## Arbeitsanweisung
Ändere die Einträge von der Zeile mit "Given: Click the" bis zum Ende der Einträge, indem du "chevron" durch "arrow" ersetzt und alles andere unverändert lässt. Gib nur diese Zeilen zurück und lass die Bilder dabei weg.

[Einträge des Datensatzes]
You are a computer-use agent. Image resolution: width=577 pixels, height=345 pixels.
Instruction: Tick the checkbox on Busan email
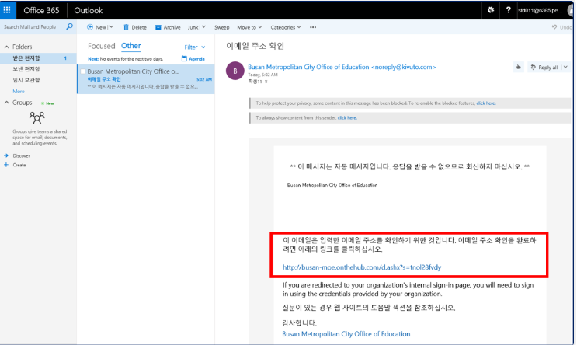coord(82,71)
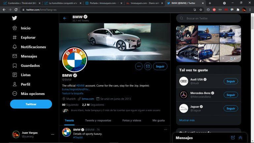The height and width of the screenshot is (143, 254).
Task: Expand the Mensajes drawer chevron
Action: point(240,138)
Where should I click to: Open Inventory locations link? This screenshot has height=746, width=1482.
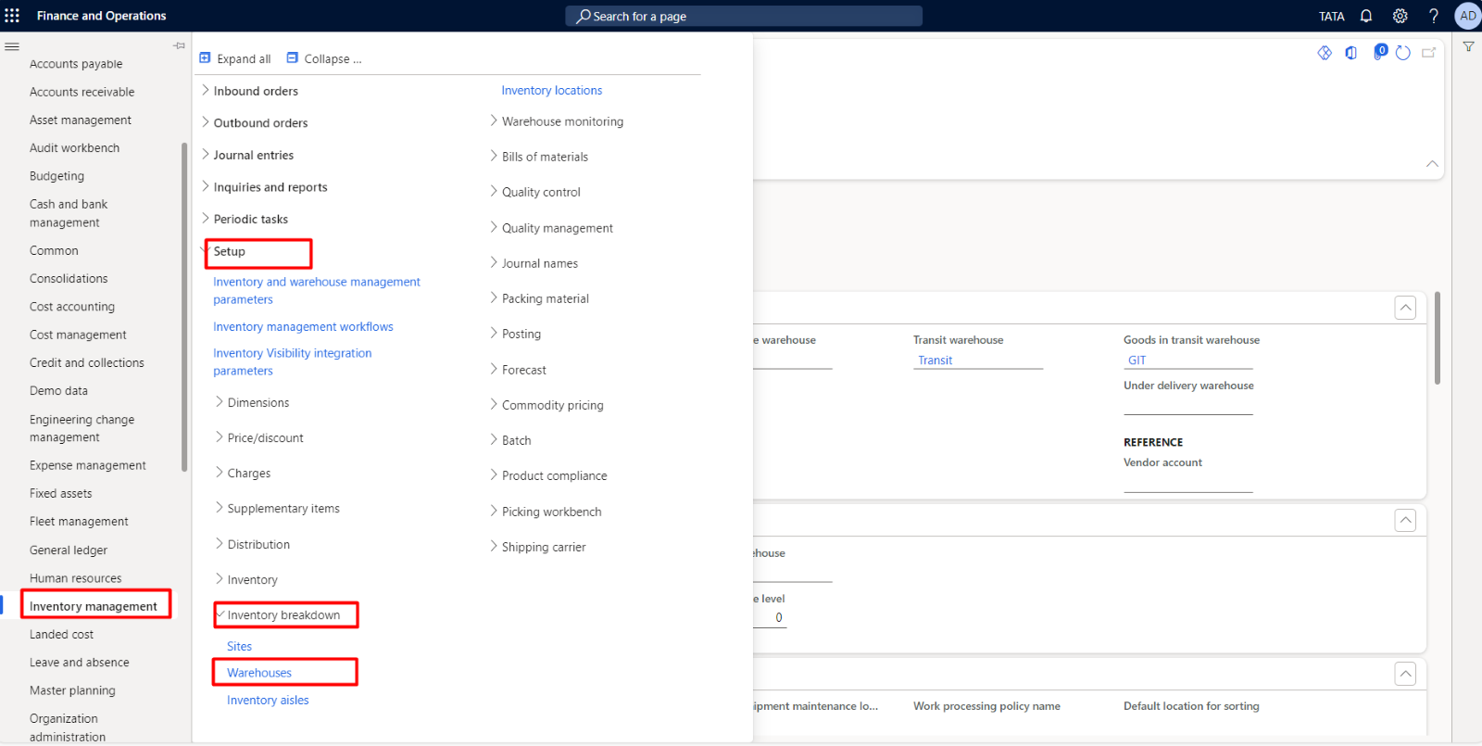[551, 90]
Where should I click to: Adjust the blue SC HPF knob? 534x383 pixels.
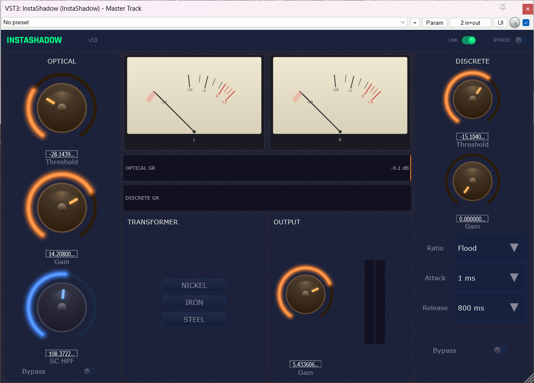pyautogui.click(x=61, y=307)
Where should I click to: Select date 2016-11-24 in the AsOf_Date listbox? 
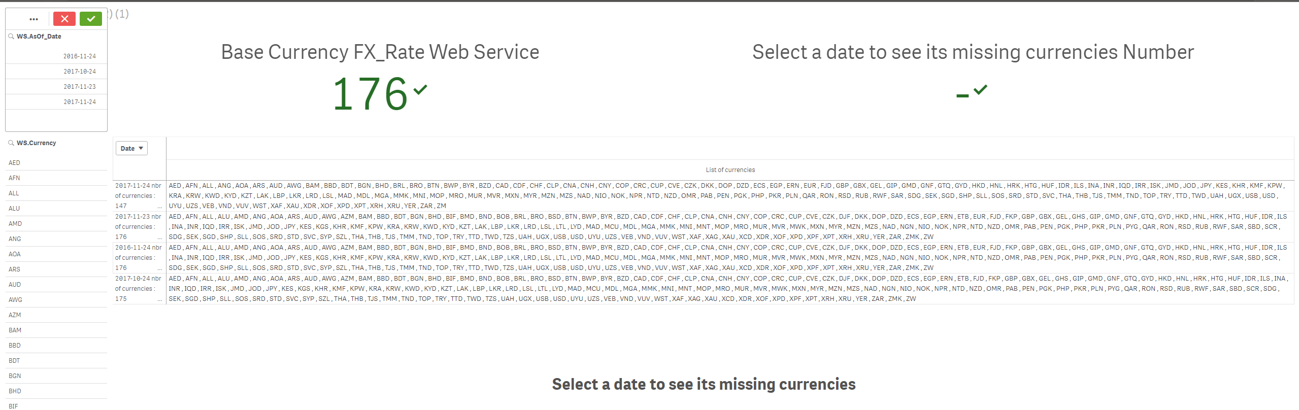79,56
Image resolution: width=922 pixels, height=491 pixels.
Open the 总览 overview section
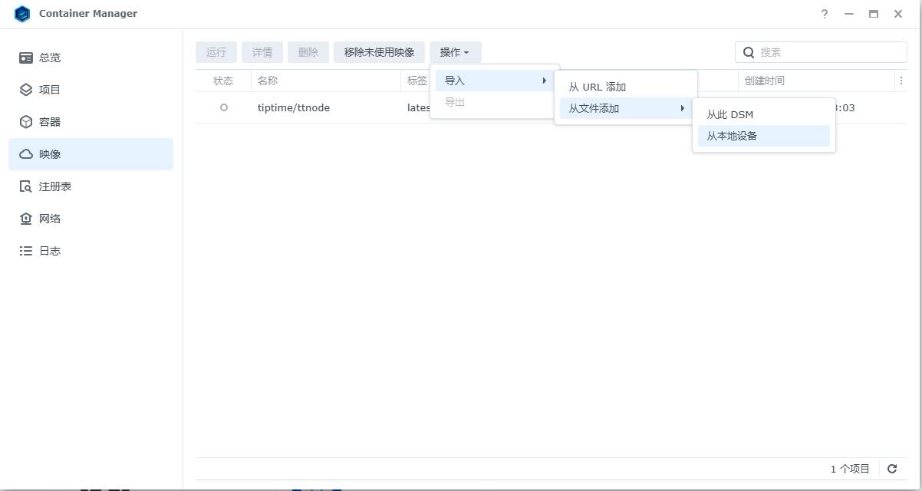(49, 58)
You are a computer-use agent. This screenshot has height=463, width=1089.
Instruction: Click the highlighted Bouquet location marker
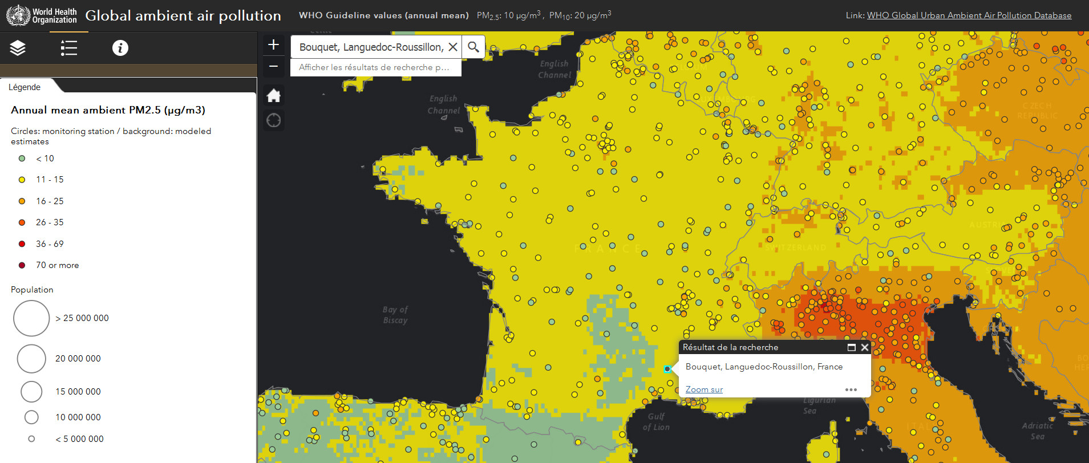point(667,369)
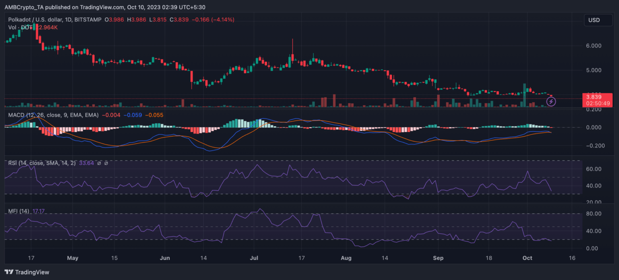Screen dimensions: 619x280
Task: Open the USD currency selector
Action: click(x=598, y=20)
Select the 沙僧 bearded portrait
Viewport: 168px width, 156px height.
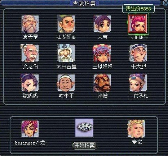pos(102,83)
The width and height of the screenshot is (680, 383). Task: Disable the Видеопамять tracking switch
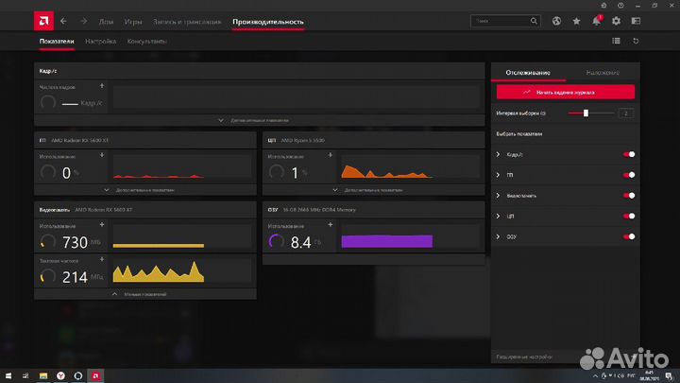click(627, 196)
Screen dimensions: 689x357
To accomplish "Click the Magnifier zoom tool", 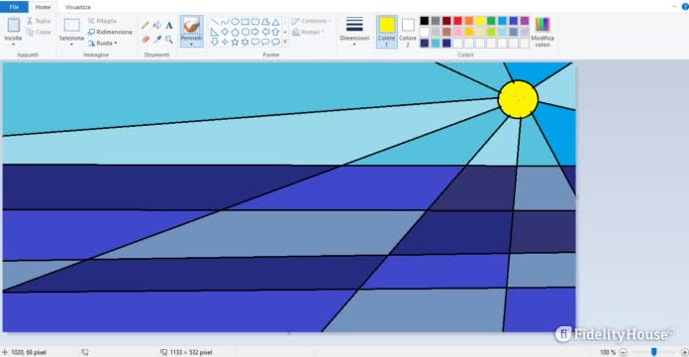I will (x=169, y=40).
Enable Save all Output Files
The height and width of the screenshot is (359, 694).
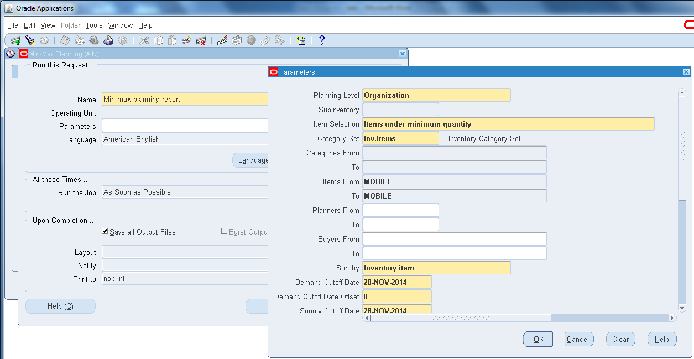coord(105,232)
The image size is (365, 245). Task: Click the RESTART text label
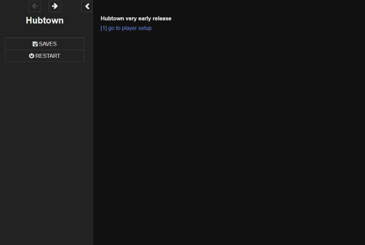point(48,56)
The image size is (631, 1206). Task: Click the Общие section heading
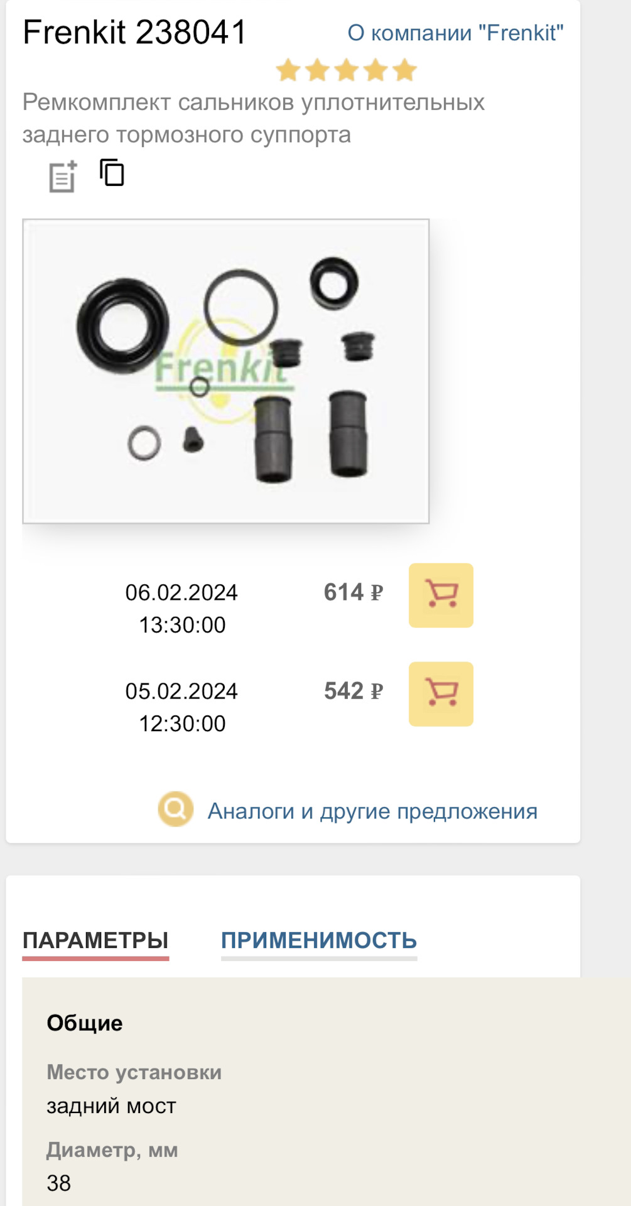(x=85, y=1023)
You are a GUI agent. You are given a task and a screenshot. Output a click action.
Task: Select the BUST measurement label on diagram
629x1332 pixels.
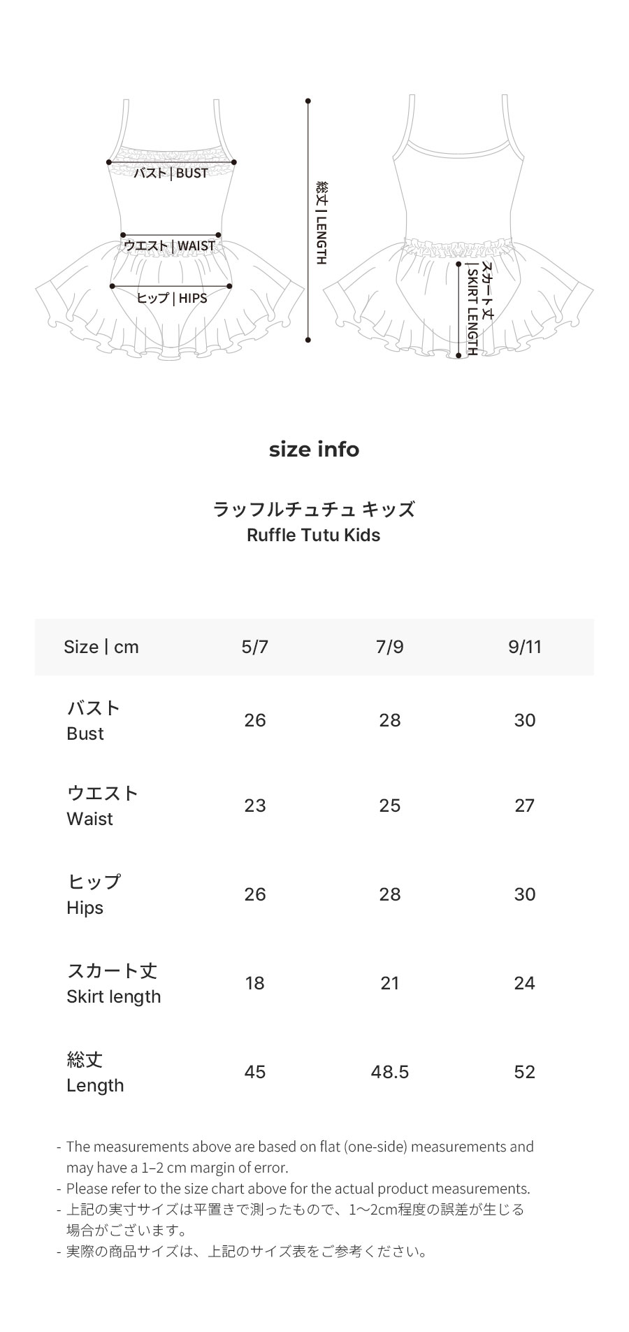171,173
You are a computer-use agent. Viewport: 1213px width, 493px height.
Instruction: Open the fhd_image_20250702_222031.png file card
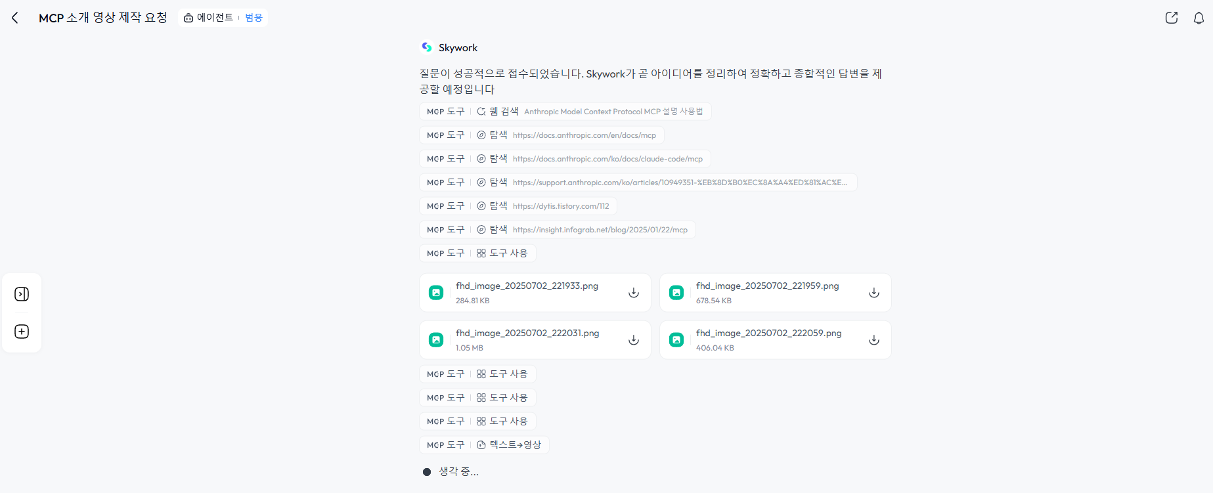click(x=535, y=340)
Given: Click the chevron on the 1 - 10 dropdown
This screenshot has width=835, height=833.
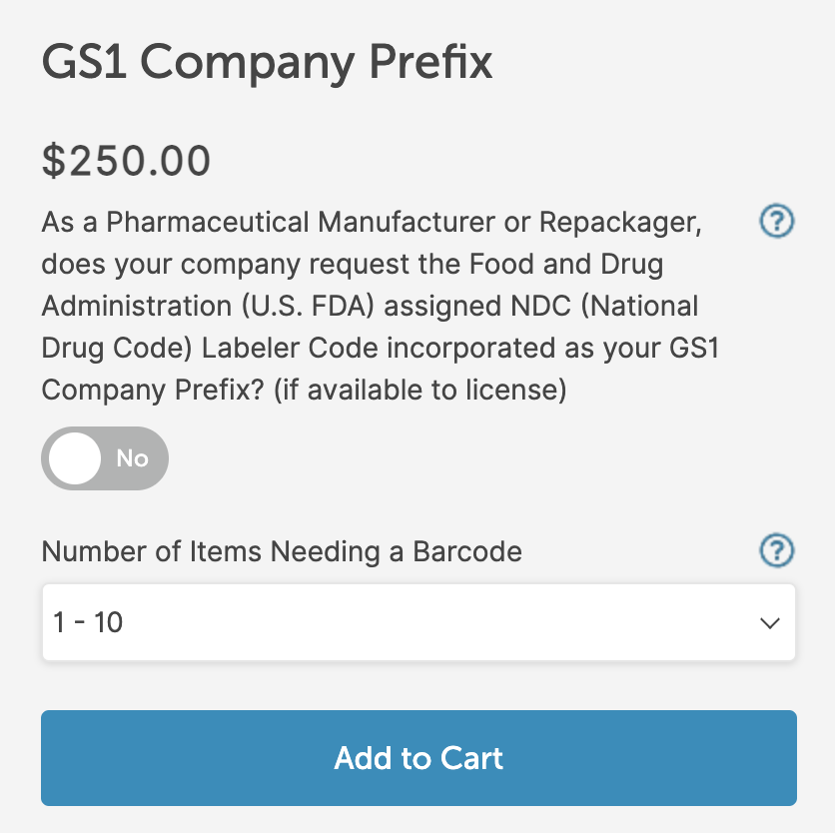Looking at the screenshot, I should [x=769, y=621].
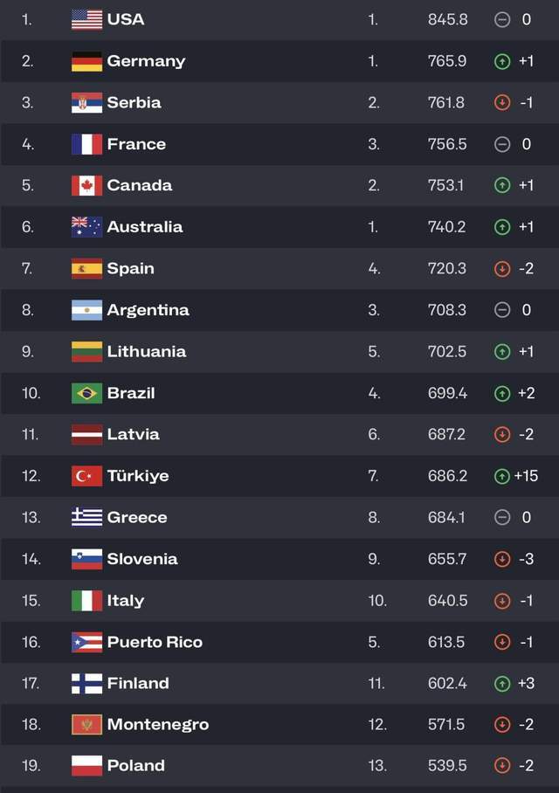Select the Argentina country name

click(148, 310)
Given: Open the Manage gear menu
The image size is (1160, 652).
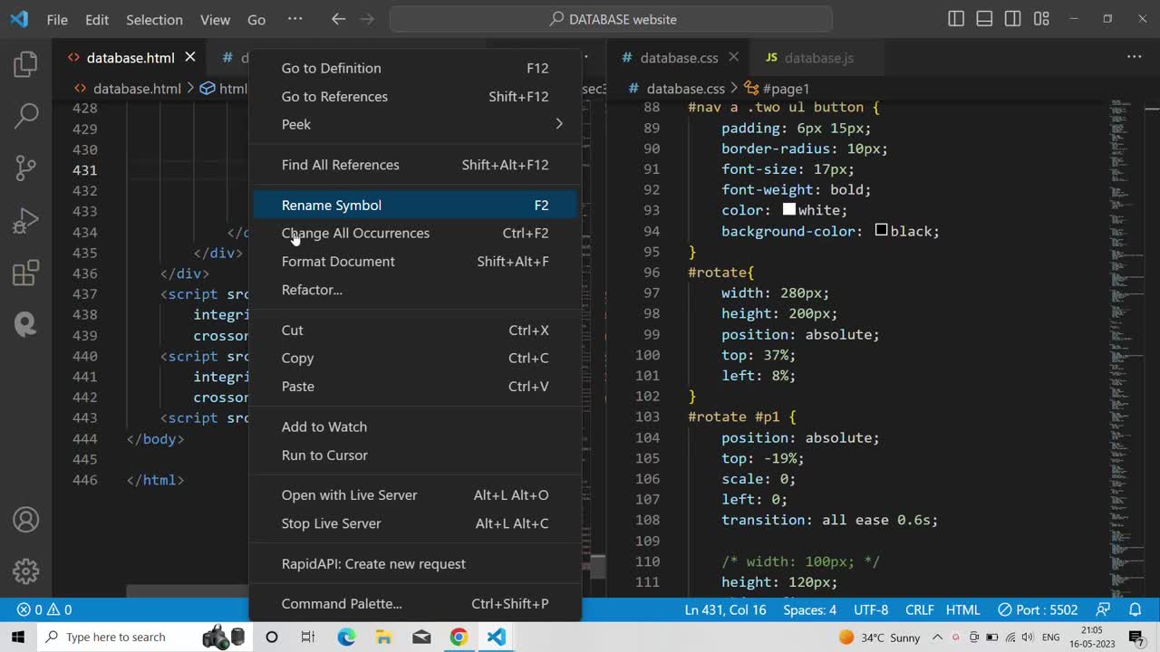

## Erledigte Aufgabe
Given: Click the arrow on the 1 - 10 dropdown
This screenshot has width=835, height=833.
Looking at the screenshot, I should [x=769, y=621].
Select the Argentina country name

click(148, 310)
Given: Open the Manage gear menu
The image size is (1160, 652).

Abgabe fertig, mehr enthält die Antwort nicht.